KitemanSA wrote:Can you do one with an image magnet representing the plasma?
These are just exact expressions for surfaces which superficially resemble what one might expect for Polywell surfaces of equal <insert relevant physical parameter here>, not anything based on field solutions. With jiggled constants to approximate (soon to appear?) experimental data they might have some minor utility for rough estimates of <???>.
DeltaV wrote:These are just exact expressions for surfaces which superficially resemble what one might expect for Polywell surfaces of equal <insert relevant physical parameter here>, not anything based on field solutions.
ladajo wrote:but what about the cusp in the center of the field? There would seem to be a way to mix two polyhedrals to get the effect.

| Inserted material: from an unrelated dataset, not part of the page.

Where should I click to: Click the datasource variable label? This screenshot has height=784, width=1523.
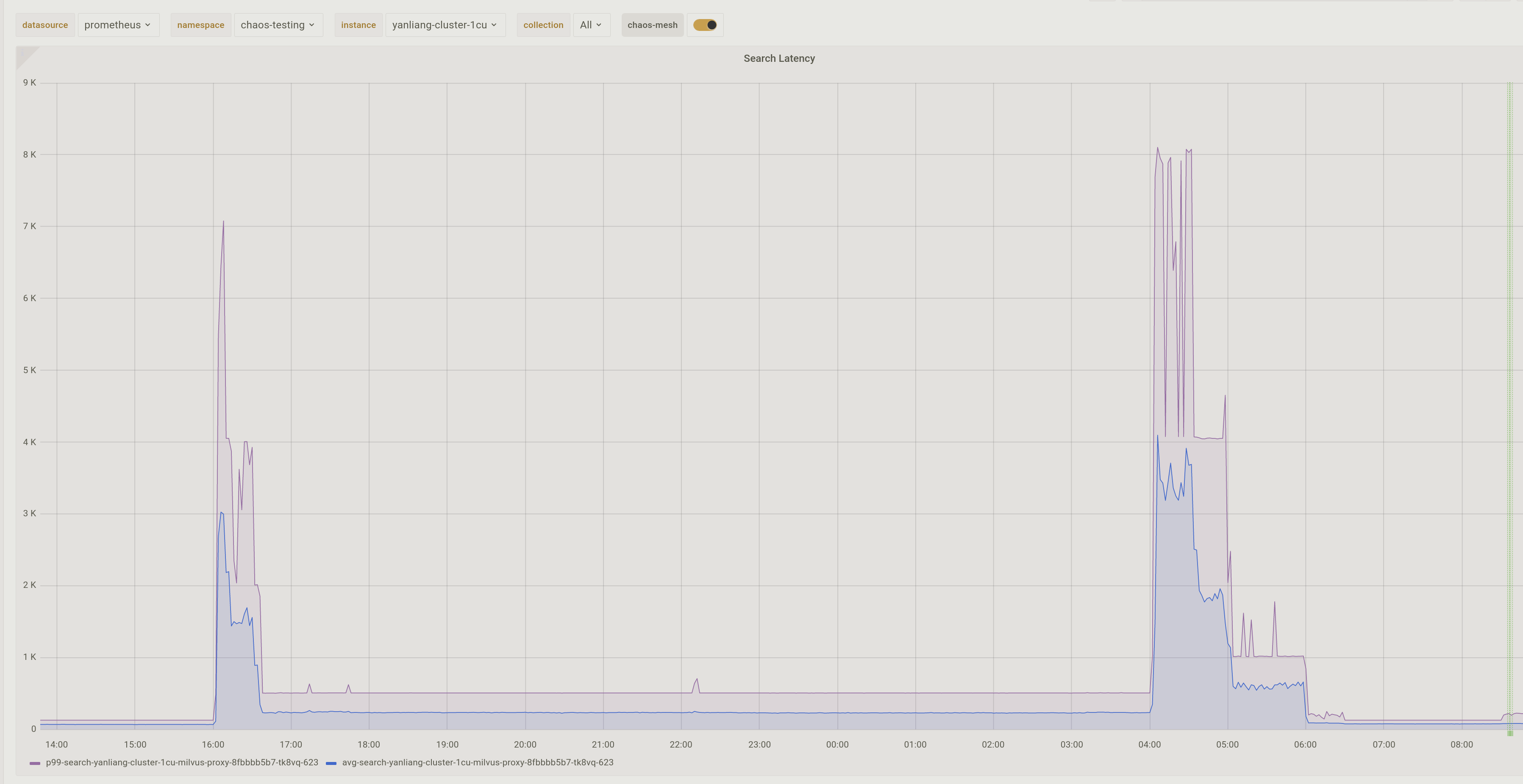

I'm not sure what you mean. The rhombic dodecahedral star seems to capture all 14 point cusps of the 6-coil cube magrid. Do you mean center of the magrid "sphere"?
Yes it does. But how would you account for coil spacing verses field strength? I was thinking that if you combined two shapes as a merged one, maybe you could do it.
ladajo wrote:Yes it does. But how would you account for coil spacing verses field strength?
Not including the leading "1" term, I count 9 coefficients* in the rhombic dodecahedral star equation. I think those can be tweaked to approximate what you're referring to. In other words, shaping the parts of the surface that are rotationally symmetric about the coil/cusp axes.
If I had time during the next few weeks, I'd code up a Mathematica demo with 9 sliders for the coefficients.
* Or, 14 unique integers making up the rational numbers which make up the 9 coefficients.